William Maccall (1812–1888) was a Scottish author and Unitarian minister.

==Life==
Born at Largs, Ayrshire, on 23 February 1812, he was eldest son of John Maccall, a tradesman, and his wife Elizabeth Murdoch. He was intended for the Presbyterian ministry of the Secession Church, and entered Glasgow University in 1827, graduating M.A. in 1833. George Harris was an early influence. He then passed two years in a theological academy at Geneva, but, convinced by Unitarianism, he joined its ministry. He took a position at Greenock, obtained for him by Harris.

Maccall officiated at Bolton, Lancashire (1837–1840), where he was a Chartist opposed to Feargus O'Connor. He had taken on the Moor Lane Chapel congregation founded by Harris, but it dwindled away. He was then at Crediton in Devon (1841–6). He eventually resigned his ministry to concentrate on writing and lecturing.

Coming to London in 1846, Maccall lived first at 4 Carburton Street, and preached, lectured, and wrote for the press. John Stuart Mill gave him introductions to The Spectator and The Critic; he wrote also for the Gentleman's Magazine. The Royal Literary Fund gave Maccall a grant in 1853. He used the pseudonym Atticus, reviewing Ralph Waldo Emerson in The Critic in 1860.

In January 1854, Maccall established the Brotherhood of the Religious Life and took on the role of president. This association was founded upon three principles: "1. That there is a God; 2. That the religious sentiment is eternal; 3. That God supplied the religious sentiment in all ages with suitable and sufficient food." The main object of Brotherhood meetings, which ceased in the mid-1860s, was to "To cultivate and feed the sense of the divine life and the divine love in each brother's soul." The Brotherhood sought to do this by meeting on Sunday mornings to contemplate the lives of holy men and study sacred, mystical, devotional, and philosophical books from across the world. Members were expected to endeavour to be "a living gospel in the midst of men."

Later Maccall lived in the suburbs of London, and in 1861 settled at Bexley Heath. In 1864 he became the major contributor to the Propagandist and Theological, Social and Political Review, founded by the secularist John Bagnall Bebbington in May of that year, and running to October. The eclectic content drew on Charles Hennell, and Maccall's translations from Ludwig Büchner and Scandinavian writers. Also in 1864 he was writing in the National Reformer, to advocate a National Land League. In the late 1870s he was a frequent contributor of prose and poetry to The Secular Chronicle, edited by Harriet Law. An autobiographical sketch accompanied by a portrait appeared on the front page of The Secular Chronicle in 1878, with a note from Harriet T. Law praising "his brilliant abilities, his brave and noble life, and his long and honourable connection with the Secular Party". However, Timothy Larsen has identified some ambivalence towards Maccall within the freethought circle around George Holyoake, which placed him as a pantheist, rather than an atheist.
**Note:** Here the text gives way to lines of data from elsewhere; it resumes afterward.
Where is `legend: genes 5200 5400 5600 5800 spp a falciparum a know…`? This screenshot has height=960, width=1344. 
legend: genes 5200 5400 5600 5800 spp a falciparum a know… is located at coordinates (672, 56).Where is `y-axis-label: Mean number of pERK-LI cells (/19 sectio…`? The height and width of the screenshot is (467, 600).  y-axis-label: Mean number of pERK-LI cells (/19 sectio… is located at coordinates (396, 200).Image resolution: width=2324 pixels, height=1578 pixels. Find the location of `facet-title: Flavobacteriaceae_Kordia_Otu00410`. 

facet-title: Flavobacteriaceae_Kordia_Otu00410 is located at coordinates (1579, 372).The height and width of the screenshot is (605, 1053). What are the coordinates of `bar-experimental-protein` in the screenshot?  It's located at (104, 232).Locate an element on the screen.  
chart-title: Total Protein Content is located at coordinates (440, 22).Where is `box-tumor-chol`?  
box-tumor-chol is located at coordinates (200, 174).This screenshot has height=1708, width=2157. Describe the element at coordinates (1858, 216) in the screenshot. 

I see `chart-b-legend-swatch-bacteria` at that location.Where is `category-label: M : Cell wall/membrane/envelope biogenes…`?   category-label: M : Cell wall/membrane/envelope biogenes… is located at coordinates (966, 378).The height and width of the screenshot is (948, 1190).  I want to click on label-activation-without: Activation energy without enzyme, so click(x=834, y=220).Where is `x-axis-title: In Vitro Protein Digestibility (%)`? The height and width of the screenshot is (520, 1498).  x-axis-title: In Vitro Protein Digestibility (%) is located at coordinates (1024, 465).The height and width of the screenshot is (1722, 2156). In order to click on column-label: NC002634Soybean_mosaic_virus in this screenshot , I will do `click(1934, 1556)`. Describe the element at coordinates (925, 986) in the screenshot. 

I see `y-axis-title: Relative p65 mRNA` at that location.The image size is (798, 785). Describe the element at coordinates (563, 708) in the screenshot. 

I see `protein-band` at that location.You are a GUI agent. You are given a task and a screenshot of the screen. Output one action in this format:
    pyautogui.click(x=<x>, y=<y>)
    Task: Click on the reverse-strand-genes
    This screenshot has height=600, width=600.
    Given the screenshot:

Maccall died on 19 November 1888. He had had constant financial troubles.

==Works==
Maccall published:

- The Agents of Civilization, London, 1843.
- The Education of Taste, 1846.
- The Elements of Individualism, 1847.
- National Missions, 1855.
- Foreign Biographies, 2 vols. 1873.
- The Newest Materialism, 1873.
- Russian Hymns, 1879; a collection of anti-Russian ballads originally published in The Secular Chronicle (1877).
- Christian Legends, 1881.
- Moods and Memories, 1885, verse.

His views on individualism, central to his thought, were developed in compact form while he was preaching in Crediton, in 1845–6. Mill considered Maccall a precursor to views he expressed in On Liberty (1859).

Maccall also translated the Tractatus Politicus of Spinoza, 1854 (for "The Cabinet of Reason"), Charles Letourneau's Biology, London, 1877, and pamphlets.

==Family==
Maccall married on 3 March 1842 Alice, daughter of John Haselden of Bolton. She died on 17 April 1878, and left a daughter, Elizabeth.